Après son adoption, Québec solidaire (QS) a précisé que le parti « n’a pas de problème à ce que des salles de méditation » soient aménagées dans les écoles « s’il y a des salles de classe disponibles et que celles-ci sont accessibles à tous et à toutes, peu importe la confession ou l’absence de confession ».

La porte-parole en éducation pour le Parti libéral, Marwah Rizqy, a affirmé « qu’avant toute chose, l’école est un lieu laïque dont la mission fondamentale est l’apprentissage ».

PHOTO MARCO CAMPANOZZI, ARCHIVES LA PRESSE

La porte-parole du Parti libéral en matière d’éducation, Marwah Rizqy

« Concernant la situation spécifique qui a été rapportée dans les médias à l’effet qu’un enseignant aurait mené une prière dans une classe et jouait un rôle d’imam, et que l’accès aurait été interdit aux filles, c’est préoccupant et inacceptable », a-t-elle ajouté.

Il revient au ministre Drainville d’établir une directive avec des balises claires qui assurera que les principes de laïcité de l’État, d’égalité hommes-femmes et de liberté de religion soient respectés.

Marwah Rizqy, porte-parole du Parti libéral en matière d’éducation

Le président-directeur général du Conseil national des musulmans canadiens, Stephen Brown, s’est dit pour sa part « très préoccupé » par la sortie du ministre Drainville. Son organisme, qui conteste la Loi sur la laïcité de l’État devant les tribunaux, attend avec impatience la publication de la directive.

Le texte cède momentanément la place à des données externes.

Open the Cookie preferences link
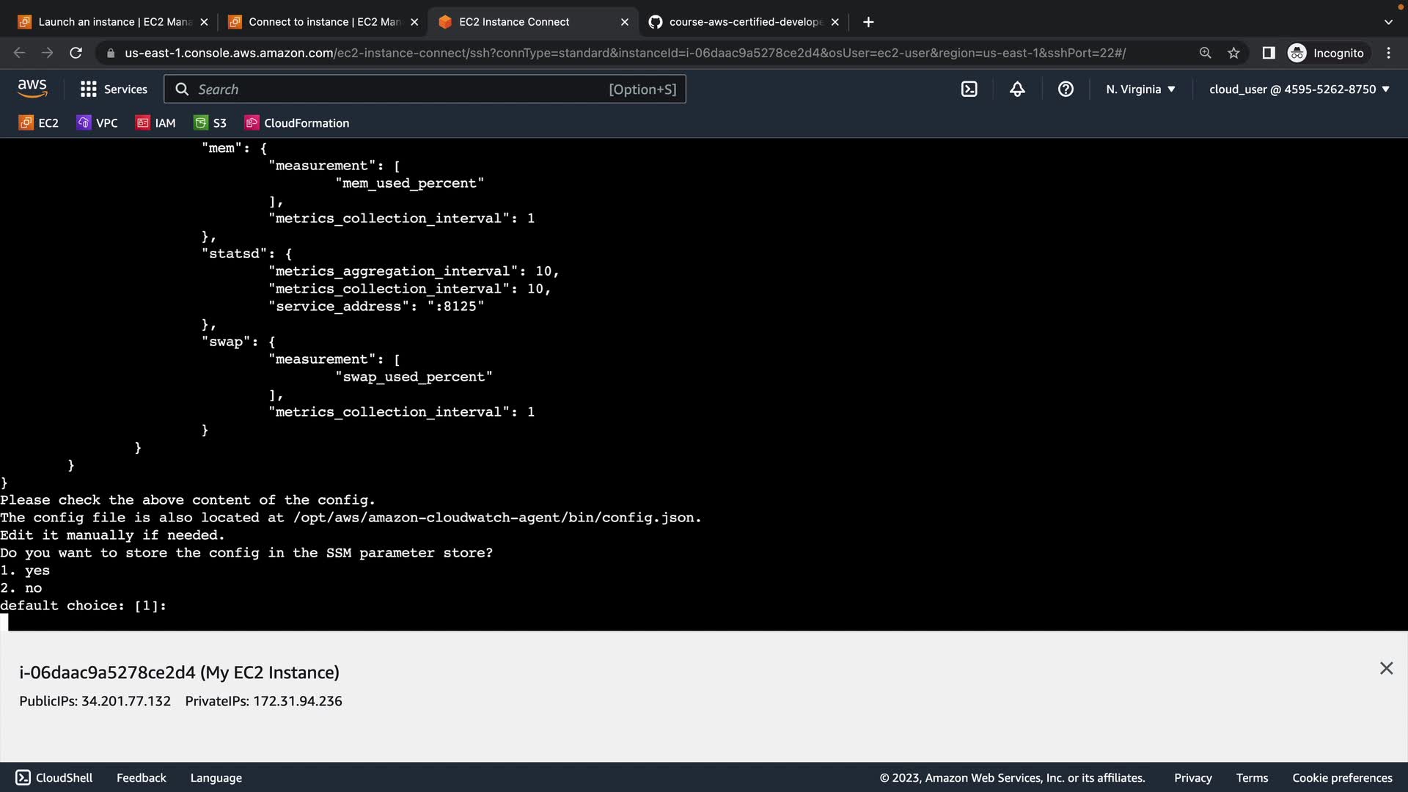The width and height of the screenshot is (1408, 792). point(1341,777)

« Ça me semble vraiment être une question politique et pas une question de droit. Le gouvernement ne devrait pas dicter aux gens comment ils devraient se recueillir. On est en train encore une fois de troquer les droits des minorités pour ‟scorer” des points politiques dans l’actualité. C’est ça qui est le plus décevant », a-t-il dit.